Assignment: An exact reprint of the data below is required, line for line.
Supplied material below:
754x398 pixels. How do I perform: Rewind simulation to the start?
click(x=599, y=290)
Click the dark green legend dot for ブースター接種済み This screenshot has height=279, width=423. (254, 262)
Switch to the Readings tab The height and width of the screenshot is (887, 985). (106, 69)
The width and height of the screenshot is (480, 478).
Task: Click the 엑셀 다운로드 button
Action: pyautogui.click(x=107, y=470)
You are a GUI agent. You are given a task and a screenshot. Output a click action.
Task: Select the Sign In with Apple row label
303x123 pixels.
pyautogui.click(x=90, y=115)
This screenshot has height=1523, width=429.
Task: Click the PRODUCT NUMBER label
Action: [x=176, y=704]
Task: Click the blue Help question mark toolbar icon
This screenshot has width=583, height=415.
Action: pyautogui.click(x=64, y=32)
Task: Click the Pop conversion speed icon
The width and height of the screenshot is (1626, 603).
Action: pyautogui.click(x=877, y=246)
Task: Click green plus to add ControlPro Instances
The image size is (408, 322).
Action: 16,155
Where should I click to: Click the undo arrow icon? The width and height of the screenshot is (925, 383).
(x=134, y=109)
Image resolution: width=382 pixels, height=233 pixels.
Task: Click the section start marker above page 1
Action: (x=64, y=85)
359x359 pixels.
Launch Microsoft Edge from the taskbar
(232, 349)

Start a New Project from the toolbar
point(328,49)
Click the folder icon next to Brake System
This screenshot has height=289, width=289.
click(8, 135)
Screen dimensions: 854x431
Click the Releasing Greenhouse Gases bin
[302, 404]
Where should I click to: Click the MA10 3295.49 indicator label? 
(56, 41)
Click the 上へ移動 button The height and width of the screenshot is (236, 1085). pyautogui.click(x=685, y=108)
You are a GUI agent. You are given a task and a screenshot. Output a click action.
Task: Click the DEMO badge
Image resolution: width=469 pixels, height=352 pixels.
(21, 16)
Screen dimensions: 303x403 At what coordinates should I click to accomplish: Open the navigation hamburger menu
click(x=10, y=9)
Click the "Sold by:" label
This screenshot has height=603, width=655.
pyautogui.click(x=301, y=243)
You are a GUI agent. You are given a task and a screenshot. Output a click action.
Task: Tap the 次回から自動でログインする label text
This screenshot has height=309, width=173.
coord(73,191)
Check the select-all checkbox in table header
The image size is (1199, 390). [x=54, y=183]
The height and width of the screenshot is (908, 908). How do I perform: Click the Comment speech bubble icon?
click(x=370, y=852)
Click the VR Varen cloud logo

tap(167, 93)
End of Supplied material.
Response area:
754x398 pixels. How do I perform: Rewind simulation to the start?
click(x=599, y=290)
Click the dark green legend dot for ブースター接種済み This screenshot has height=279, width=423. (254, 262)
Switch to the Readings tab The height and width of the screenshot is (887, 985). (106, 69)
The width and height of the screenshot is (480, 478).
Task: Click the 엑셀 다운로드 button
Action: pyautogui.click(x=107, y=470)
You are a GUI agent. You are given a task and a screenshot. Output a click action.
Task: Select the Sign In with Apple row label
303x123 pixels.
pyautogui.click(x=90, y=115)
This screenshot has height=1523, width=429.
Task: Click the PRODUCT NUMBER label
Action: [x=176, y=704]
Task: Click the blue Help question mark toolbar icon
This screenshot has width=583, height=415.
Action: pyautogui.click(x=64, y=32)
Task: Click the Pop conversion speed icon
The width and height of the screenshot is (1626, 603).
Action: pyautogui.click(x=877, y=246)
Task: Click green plus to add ControlPro Instances
The image size is (408, 322).
Action: 16,155
Where should I click to: Click the undo arrow icon? The width and height of the screenshot is (925, 383).
(x=134, y=109)
Image resolution: width=382 pixels, height=233 pixels.
Task: Click the section start marker above page 1
Action: (x=64, y=85)
359x359 pixels.
Launch Microsoft Edge from the taskbar
(232, 349)

Start a New Project from the toolbar
point(328,49)
Click the folder icon next to Brake System
This screenshot has height=289, width=289.
click(8, 135)
Screen dimensions: 854x431
Click the Releasing Greenhouse Gases bin
[302, 404]
Where should I click to: Click the MA10 3295.49 indicator label? 
(56, 41)
Click the 上へ移動 button The height and width of the screenshot is (236, 1085). pyautogui.click(x=685, y=108)
You are a GUI agent. You are given a task and a screenshot. Output a click action.
Task: Click the DEMO badge
Image resolution: width=469 pixels, height=352 pixels.
(21, 16)
Screen dimensions: 303x403 At what coordinates should I click to accomplish: Open the navigation hamburger menu
click(x=10, y=9)
Click the "Sold by:" label
This screenshot has height=603, width=655.
pyautogui.click(x=301, y=243)
You are a GUI agent. You are given a task and a screenshot. Output a click action.
Task: Tap the 次回から自動でログインする label text
This screenshot has height=309, width=173.
coord(73,191)
Check the select-all checkbox in table header
The image size is (1199, 390). [x=54, y=183]
The height and width of the screenshot is (908, 908). How do I perform: Click the Comment speech bubble icon?
click(x=370, y=852)
Click the VR Varen cloud logo

tap(167, 93)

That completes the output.